◆ Passage to read:
Setup DeepEval Evaluation Framework by rafmacalaba · Pull Request #56 · avsolatorio/data-ai-chatbot

rafmacalaba · 2026-03-08T15:19:07Z

Overview

This PR introduces a robust, persona-driven evaluation framework for the Data360 chatbot, built on DeepEval and optimized for E2E quality assessment, regression testing, and adversarial boundary probing.

Key Features

Unified CLI: Single entry point via python -m evals with subcommands for simulation (run), overnight batching (batch), suite management (suite), and comparison (compare).
Composable Persona System: Assembles realistic user scenarios from 12k+ combinations of archetypes (Bases), Topics, Countries, and Conversation Patterns.
17+ Scoring Metrics: Comprehensive evaluation across Conversational (Completeness, Hallucination) and Per-turn (Accuracy, Tool Selection, Data Consistency) layers.
Dynamic Pre-filtering: Intelligent turn-by-turn metric selection to avoid false failures and optimize LLM-as-judge costs.
Modular Architecture: Separate directories for configs/ (YAML configs), tests/ (unit tests), and personas/ (composability facets).
Batch & Checkpoint Support: Programmatic suite generation with retry logic and stateful checkpointing for large evaluation sweeps.

CLI Reference

# Run a specific persona
python -m evals run --http --persona student_learning_and_exploration

# Run a random composition
python -m evals run --http --compose-random technical_expert --runs 5

# Generate a sample suite and run an overnight batch
python -m evals suite --sample 20 && python -m evals batch --http

# Compare two evaluation runs
python -m evals compare <TIMESTAMP_A> <TIMESTAMP_B>

Technical Layout

backend/evals/__main__.py -- Unified CLI dispatcher.
backend/evals/run_conversation_eval.py -- E2E simulation & scoring engine.
backend/evals/configs/ -- YAML configurations and environment templates.
backend/evals/tests/ -- Unit test suite (26 tests passing).
backend/evals/personas/ -- Composable persona facets.

◆ Entries supplied:
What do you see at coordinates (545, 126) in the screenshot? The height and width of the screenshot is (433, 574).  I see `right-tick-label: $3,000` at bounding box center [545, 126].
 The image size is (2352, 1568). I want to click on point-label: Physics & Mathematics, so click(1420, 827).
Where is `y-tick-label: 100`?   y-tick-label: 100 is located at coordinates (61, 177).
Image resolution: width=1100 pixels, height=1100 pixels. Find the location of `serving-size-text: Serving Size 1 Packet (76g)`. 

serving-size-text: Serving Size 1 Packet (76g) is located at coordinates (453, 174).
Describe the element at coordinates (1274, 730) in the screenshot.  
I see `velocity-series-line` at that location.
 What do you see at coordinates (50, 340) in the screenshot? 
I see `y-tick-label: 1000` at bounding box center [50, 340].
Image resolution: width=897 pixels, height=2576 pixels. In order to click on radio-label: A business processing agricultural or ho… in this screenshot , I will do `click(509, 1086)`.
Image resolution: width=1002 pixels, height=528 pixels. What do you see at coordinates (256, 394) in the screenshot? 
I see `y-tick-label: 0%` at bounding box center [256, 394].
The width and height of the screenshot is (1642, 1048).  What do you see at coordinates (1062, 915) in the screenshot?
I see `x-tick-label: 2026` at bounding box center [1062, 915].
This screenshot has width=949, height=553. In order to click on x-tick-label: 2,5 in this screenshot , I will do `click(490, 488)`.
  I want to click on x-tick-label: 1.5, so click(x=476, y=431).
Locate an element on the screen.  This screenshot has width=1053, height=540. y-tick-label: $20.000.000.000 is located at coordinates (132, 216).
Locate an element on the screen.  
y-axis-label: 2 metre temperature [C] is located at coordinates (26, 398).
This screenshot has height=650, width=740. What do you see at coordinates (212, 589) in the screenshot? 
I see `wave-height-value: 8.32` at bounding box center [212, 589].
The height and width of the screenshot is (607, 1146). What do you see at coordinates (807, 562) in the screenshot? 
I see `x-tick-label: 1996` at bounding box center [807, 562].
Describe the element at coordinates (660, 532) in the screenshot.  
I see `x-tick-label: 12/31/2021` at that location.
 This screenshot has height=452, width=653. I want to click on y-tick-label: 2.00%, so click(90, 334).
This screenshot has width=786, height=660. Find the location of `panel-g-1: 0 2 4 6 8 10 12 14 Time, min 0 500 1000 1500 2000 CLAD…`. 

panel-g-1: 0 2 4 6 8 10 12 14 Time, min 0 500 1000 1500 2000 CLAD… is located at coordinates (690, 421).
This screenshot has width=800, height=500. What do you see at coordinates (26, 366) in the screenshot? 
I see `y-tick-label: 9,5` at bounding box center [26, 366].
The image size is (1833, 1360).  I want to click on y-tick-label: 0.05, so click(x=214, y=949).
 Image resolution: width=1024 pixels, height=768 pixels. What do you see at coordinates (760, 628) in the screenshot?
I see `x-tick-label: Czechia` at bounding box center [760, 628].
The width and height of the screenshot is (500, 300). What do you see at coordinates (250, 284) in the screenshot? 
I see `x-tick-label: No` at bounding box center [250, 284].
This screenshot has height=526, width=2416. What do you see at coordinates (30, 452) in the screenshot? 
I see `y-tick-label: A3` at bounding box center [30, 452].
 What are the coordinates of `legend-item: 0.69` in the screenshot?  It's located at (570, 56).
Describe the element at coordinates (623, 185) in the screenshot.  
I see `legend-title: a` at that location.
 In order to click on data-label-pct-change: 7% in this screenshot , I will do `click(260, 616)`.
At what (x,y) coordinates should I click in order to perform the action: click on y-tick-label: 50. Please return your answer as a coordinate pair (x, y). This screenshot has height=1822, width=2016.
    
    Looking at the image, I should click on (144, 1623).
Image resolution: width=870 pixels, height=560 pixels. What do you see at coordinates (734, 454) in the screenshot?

◆ What the task requires:
Please reproduce the full DeepEval pull request page above, word for word.

◆ Result below:
Setup DeepEval Evaluation Framework by rafmacalaba · Pull Request #56 · avsolatorio/data-ai-chatbot

rafmacalaba · 2026-03-08T15:19:07Z

Overview

This PR introduces a robust, persona-driven evaluation framework for the Data360 chatbot, built on DeepEval and optimized for E2E quality assessment, regression testing, and adversarial boundary probing.

Key Features

Unified CLI: Single entry point via python -m evals with subcommands for simulation (run), overnight batching (batch), suite management (suite), and comparison (compare).
Composable Persona System: Assembles realistic user scenarios from 12k+ combinations of archetypes (Bases), Topics, Countries, and Conversation Patterns.
17+ Scoring Metrics: Comprehensive evaluation across Conversational (Completeness, Hallucination) and Per-turn (Accuracy, Tool Selection, Data Consistency) layers.
Dynamic Pre-filtering: Intelligent turn-by-turn metric selection to avoid false failures and optimize LLM-as-judge costs.
Modular Architecture: Separate directories for configs/ (YAML configs), tests/ (unit tests), and personas/ (composability facets).
Batch & Checkpoint Support: Programmatic suite generation with retry logic and stateful checkpointing for large evaluation sweeps.

CLI Reference

# Run a specific persona
python -m evals run --http --persona student_learning_and_exploration

# Run a random composition
python -m evals run --http --compose-random technical_expert --runs 5

# Generate a sample suite and run an overnight batch
python -m evals suite --sample 20 && python -m evals batch --http

# Compare two evaluation runs
python -m evals compare <TIMESTAMP_A> <TIMESTAMP_B>

Technical Layout

backend/evals/__main__.py -- Unified CLI dispatcher.
backend/evals/run_conversation_eval.py -- E2E simulation & scoring engine.
backend/evals/configs/ -- YAML configurations and environment templates.
backend/evals/tests/ -- Unit test suite (26 tests passing).
backend/evals/personas/ -- Composable persona facets.